Jasmin Zine: Let’s worry more about violent Islamophobes—and less about writers who fear being called ‘Islamophobic’
2017/05/11 Leave a comment
Jasmin Zine on Barbara Kay:
I let her know that plenty of people use terms like, say, “racism” without having a textbook definition for it, but they know when they experience it or witness it.
When I read Barbara’s Kay’s column about me, it was with a mixture of anger, frustration and a heavy heart.
I informed her that I found the traditional definition of Islamophobia as a “fear or hatred of Islam and Muslims” to be limiting. So in my definition, I place it in a broader sociological framework where fear and hatred manifest into individual, ideological, and systemic practices (on this, other scholars might differ). Individual practices include things like name-calling, vandalism, assaults, and the like. And that the ideologies that justify these actions include stereotypes such as seeing Islam as a violent faith or seeing Muslims as terrorists, or as people who do not accept “Canadian values,” and these notions are inculcated into systemic practices such as racial profiling and domestic security policies targeting Muslims.
In my exchange with Kay, I pointed out that while she often criticized the concept of Islamophobia in her writing, I was surprised that she did not have a definition of it herself. And, yet, her lack of knowledge on the subject had not stopped her from critiquing something she was clearly unsure about.
She began to lecture me about “free speech,” proceeding to argue that a non-binding federal motion — one that looks to study manifestations of Islamophobia in Canada in the aftermath of a massacre of Muslim men praying in a Canadian mosque — would curtail her right to criticize Islam. I reminded her that hate-speech laws would govern what can and cannot be said within the boundaries of lawful dissent. While the law permits a legitimate critique of religion, the demonization of a particular faith is different. This type of demonization becomes mapped onto its adherents and can lead to mass violence and genocide, and to argue otherwise works against the weight of history. Kay might not see how Islamophobia and anti-Muslim racism and violence are connected, but we have already seen how this has led to unprecedented and deadly consequences in our country.
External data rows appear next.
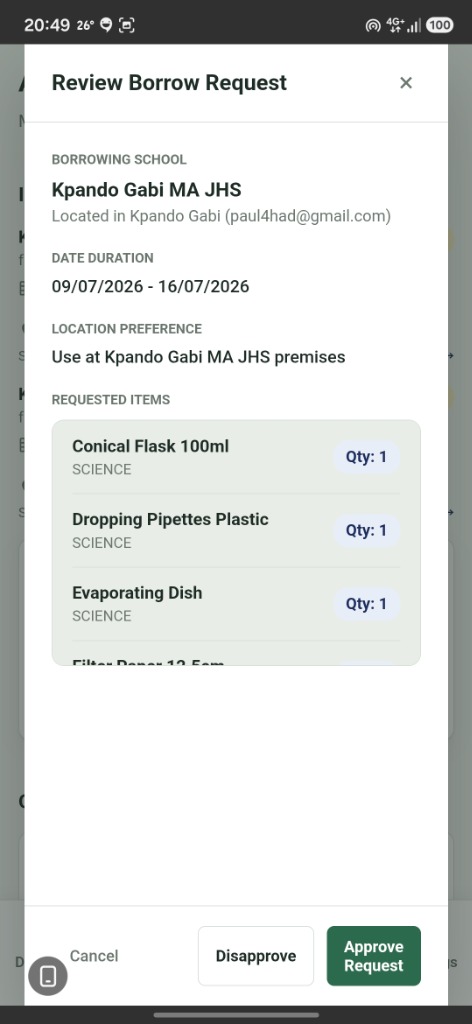This screenshot has height=1024, width=472.
Task: Tap the paul4had@gmail.com location line
Action: tap(221, 216)
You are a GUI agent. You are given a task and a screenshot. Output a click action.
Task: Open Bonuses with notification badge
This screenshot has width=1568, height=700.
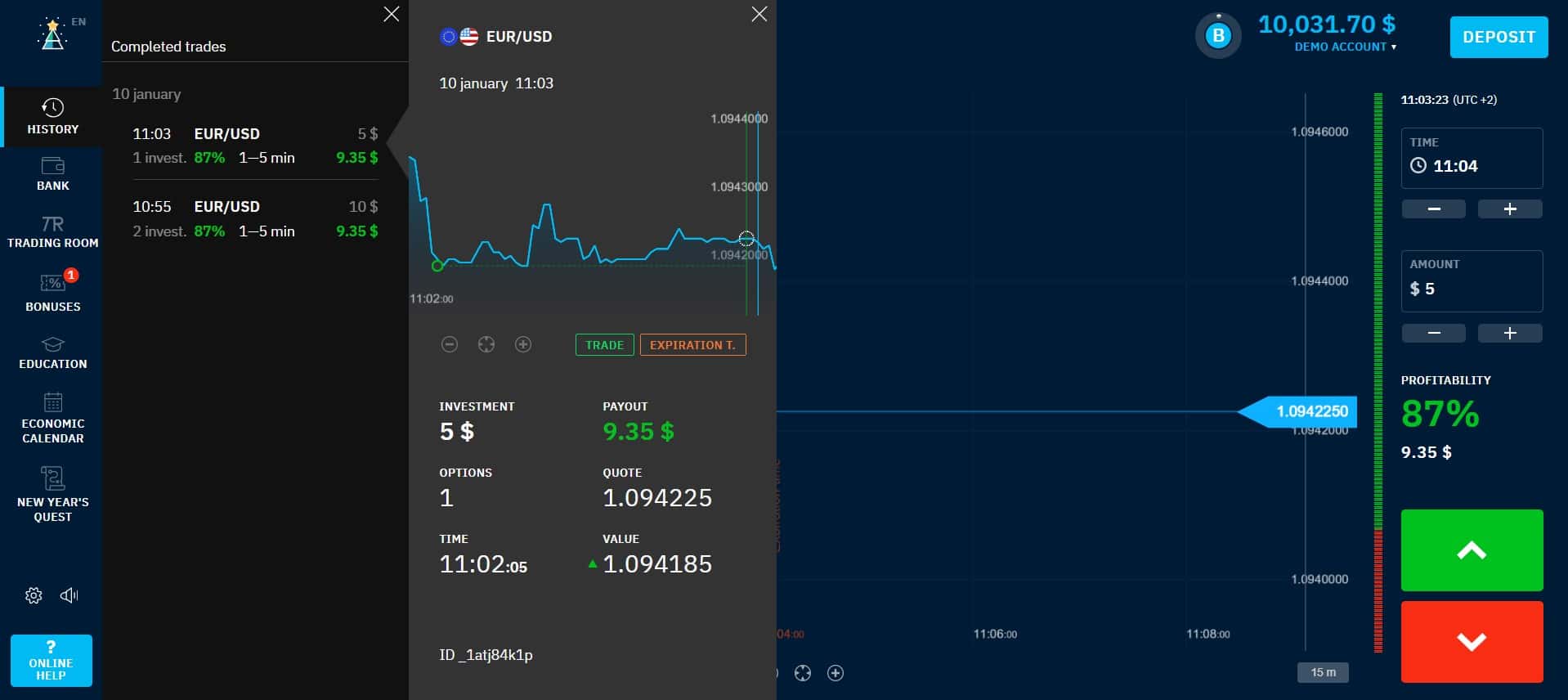coord(52,291)
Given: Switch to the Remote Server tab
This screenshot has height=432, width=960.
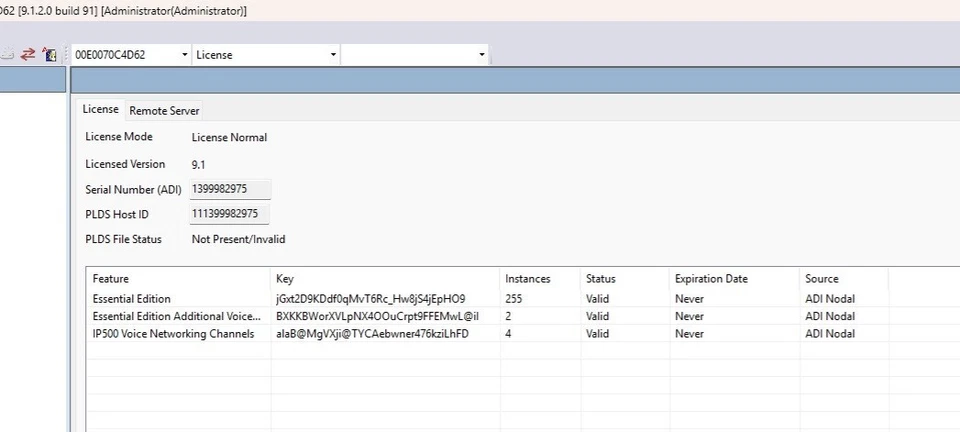Looking at the screenshot, I should click(x=164, y=111).
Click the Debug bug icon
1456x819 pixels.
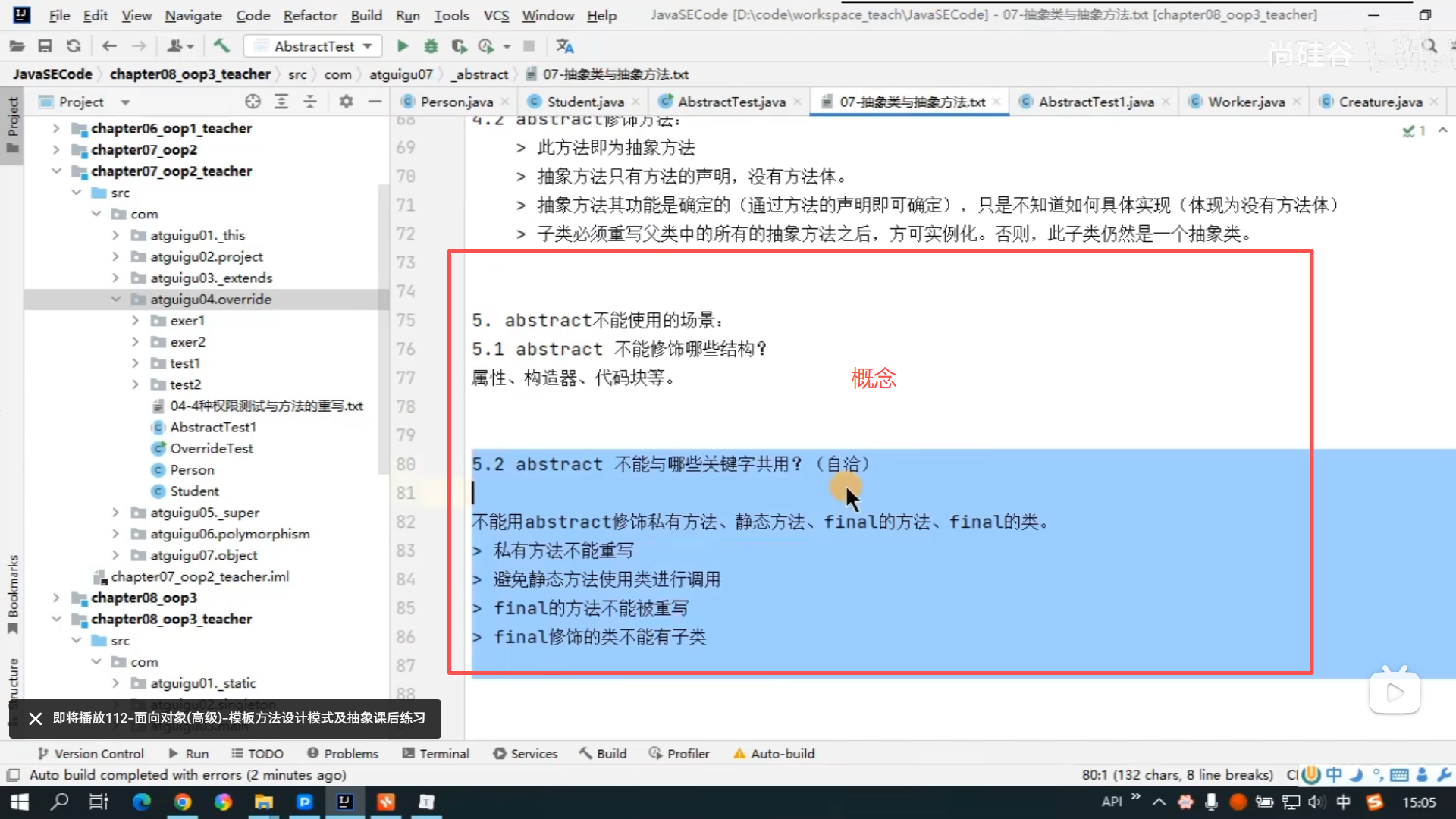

It is telling that Kay admitted to me that she was concerned that after M-103 passed, her columns would be branded Islamophobic. I told her that ship had already sailed and that this motion alone would not curtail her from expressing her views. Still, it was interesting that she was more worried about being labelled Islamophobic than she was about the Islamophobia that evidently led to the deaths of six innocent Canadian men.
While Kay lamented to me the backlash against people like Bridget Bardot and Georges Bensoussan in France for their views criticizing Islam and Muslims, she has no problem lambasting my research on Islamophobia, which she paraphrases poorly, twists and takes of out context, while stopping just short of accusing me of supporting terrorism, all to further her fearmongering against Muslim academics.
Along with my fellow Muslim academics and our allies, I will not sit quietly as Kay discredits, maligns and slanders me and other scholars who work in this field. The day Kay applauds my work is the day I’ll be concerned. For now, attacks by her and others of her ilk confirm that I am standing on the right side of history.